Action item
Please repeat only the stretch of records running from the first line through the line that contains "This screenshot has height=726, width=1275.".

Excerpted records section start

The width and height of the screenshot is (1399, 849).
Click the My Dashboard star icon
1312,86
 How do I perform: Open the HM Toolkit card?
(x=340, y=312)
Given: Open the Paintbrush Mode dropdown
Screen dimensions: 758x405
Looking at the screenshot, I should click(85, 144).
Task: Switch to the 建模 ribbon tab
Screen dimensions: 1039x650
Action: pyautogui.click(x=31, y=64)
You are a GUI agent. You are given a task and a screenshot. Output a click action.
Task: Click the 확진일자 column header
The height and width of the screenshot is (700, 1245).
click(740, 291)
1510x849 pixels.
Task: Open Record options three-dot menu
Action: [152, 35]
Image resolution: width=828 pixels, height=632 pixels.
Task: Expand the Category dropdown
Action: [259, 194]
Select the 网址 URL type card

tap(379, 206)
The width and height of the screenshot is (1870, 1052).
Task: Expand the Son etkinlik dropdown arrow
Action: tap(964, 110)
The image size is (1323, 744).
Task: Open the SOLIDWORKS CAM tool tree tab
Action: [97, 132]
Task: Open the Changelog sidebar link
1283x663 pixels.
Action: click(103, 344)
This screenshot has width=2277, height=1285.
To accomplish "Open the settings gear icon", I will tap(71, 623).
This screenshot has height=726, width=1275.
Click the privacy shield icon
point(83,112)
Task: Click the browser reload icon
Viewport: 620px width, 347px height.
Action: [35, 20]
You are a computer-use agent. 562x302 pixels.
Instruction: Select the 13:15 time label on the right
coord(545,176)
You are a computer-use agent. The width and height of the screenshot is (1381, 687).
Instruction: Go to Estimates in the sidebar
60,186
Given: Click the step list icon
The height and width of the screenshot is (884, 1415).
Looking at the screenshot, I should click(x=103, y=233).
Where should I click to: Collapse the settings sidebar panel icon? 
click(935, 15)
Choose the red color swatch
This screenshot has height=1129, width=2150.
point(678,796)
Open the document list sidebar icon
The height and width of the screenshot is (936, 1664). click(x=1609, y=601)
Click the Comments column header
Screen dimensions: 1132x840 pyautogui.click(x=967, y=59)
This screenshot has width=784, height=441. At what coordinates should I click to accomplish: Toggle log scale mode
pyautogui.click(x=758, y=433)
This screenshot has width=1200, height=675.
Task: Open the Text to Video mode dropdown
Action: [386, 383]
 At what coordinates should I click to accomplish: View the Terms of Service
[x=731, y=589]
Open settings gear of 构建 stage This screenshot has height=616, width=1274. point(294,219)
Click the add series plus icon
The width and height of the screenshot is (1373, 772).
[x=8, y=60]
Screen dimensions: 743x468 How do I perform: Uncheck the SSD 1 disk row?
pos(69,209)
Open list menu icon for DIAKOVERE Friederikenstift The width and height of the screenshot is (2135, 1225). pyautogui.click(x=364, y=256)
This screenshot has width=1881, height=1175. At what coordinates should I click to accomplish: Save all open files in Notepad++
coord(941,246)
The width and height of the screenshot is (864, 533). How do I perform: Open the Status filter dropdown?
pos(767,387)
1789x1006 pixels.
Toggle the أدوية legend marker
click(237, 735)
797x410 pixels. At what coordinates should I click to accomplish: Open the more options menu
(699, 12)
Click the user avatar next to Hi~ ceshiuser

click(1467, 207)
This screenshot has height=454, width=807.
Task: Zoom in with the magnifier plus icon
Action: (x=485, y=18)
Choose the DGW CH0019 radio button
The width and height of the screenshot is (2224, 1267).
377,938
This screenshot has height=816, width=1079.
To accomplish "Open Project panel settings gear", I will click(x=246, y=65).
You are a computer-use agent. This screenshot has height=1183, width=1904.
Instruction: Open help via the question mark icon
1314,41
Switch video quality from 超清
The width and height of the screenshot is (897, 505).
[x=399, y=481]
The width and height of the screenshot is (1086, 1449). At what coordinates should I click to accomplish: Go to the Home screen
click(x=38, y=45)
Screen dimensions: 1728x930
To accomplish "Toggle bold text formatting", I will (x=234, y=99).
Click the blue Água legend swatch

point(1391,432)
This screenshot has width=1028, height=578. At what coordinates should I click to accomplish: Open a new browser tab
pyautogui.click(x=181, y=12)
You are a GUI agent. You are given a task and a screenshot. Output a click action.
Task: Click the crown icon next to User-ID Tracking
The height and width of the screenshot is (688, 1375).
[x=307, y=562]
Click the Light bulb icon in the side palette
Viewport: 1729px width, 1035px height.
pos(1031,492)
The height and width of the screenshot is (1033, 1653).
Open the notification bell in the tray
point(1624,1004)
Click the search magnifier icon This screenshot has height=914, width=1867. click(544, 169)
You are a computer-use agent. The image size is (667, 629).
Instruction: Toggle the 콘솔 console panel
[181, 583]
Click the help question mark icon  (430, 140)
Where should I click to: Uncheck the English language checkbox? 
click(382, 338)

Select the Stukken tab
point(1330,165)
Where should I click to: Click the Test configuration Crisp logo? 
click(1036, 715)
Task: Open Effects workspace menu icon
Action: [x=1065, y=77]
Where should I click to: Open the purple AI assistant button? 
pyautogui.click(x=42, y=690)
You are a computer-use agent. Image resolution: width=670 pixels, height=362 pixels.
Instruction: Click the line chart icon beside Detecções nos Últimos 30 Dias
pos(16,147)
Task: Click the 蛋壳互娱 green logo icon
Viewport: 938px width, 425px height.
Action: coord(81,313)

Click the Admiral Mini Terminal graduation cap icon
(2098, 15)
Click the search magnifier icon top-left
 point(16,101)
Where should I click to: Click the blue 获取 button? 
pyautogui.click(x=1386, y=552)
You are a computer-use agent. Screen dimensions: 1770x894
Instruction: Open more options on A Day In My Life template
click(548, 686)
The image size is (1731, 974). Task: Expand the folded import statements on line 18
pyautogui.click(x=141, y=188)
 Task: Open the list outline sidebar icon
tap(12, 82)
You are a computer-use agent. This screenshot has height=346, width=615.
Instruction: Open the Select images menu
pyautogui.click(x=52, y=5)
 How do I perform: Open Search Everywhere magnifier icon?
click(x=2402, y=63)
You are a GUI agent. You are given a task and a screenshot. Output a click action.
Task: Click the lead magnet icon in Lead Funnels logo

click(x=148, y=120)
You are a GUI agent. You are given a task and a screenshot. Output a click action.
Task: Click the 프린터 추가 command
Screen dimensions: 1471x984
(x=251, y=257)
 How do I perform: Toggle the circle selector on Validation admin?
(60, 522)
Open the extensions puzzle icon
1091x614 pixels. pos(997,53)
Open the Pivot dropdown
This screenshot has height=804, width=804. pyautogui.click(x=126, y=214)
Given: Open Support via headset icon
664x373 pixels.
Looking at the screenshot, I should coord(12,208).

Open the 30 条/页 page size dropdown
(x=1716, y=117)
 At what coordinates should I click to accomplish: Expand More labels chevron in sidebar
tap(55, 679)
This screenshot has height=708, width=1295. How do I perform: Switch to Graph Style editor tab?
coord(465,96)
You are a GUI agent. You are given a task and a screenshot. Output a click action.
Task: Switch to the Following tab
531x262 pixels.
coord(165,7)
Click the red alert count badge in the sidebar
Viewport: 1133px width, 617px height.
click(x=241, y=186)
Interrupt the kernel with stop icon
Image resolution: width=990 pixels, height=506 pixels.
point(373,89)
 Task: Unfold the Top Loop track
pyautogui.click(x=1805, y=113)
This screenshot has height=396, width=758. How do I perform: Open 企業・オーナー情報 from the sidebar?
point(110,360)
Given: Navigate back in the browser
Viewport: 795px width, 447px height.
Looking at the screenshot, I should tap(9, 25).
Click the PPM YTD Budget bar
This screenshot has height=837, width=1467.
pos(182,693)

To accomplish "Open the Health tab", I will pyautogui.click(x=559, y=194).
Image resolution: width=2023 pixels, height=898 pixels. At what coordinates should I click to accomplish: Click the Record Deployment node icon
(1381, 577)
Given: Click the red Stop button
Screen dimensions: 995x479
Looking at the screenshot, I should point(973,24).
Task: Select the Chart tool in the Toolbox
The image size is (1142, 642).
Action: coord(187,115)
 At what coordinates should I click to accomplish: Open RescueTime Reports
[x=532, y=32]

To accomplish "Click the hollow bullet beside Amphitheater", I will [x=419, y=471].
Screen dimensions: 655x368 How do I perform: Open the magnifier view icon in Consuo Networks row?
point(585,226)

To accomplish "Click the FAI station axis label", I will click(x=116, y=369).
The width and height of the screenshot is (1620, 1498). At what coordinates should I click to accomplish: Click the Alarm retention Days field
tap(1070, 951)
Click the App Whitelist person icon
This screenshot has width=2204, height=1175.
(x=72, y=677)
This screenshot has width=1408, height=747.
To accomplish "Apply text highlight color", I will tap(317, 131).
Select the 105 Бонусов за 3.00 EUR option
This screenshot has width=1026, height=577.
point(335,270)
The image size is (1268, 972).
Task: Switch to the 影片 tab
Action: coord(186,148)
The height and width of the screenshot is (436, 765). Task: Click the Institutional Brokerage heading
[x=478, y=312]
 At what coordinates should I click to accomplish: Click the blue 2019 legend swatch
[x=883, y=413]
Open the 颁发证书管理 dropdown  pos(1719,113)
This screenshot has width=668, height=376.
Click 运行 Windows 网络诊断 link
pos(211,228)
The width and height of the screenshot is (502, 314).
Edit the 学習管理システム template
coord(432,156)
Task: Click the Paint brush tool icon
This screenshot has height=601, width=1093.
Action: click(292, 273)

Excerpted records section end

Your solution
The width and height of the screenshot is (1399, 849).
Click the My Dashboard star icon
1312,86
 How do I perform: Open the HM Toolkit card?
(x=340, y=312)
Given: Open the Paintbrush Mode dropdown
Screen dimensions: 758x405
Looking at the screenshot, I should click(85, 144).
Task: Switch to the 建模 ribbon tab
Screen dimensions: 1039x650
Action: pyautogui.click(x=31, y=64)
You are a GUI agent. You are given a task and a screenshot. Output a click action.
Task: Click the 확진일자 column header
The height and width of the screenshot is (700, 1245).
click(740, 291)
1510x849 pixels.
Task: Open Record options three-dot menu
Action: [152, 35]
Image resolution: width=828 pixels, height=632 pixels.
Task: Expand the Category dropdown
Action: [259, 194]
Select the 网址 URL type card

tap(379, 206)
The width and height of the screenshot is (1870, 1052).
Task: Expand the Son etkinlik dropdown arrow
Action: tap(964, 110)
The image size is (1323, 744).
Task: Open the SOLIDWORKS CAM tool tree tab
Action: [97, 132]
Task: Open the Changelog sidebar link
1283x663 pixels.
Action: click(103, 344)
This screenshot has width=2277, height=1285.
To accomplish "Open the settings gear icon", I will tap(71, 623).
This screenshot has height=726, width=1275.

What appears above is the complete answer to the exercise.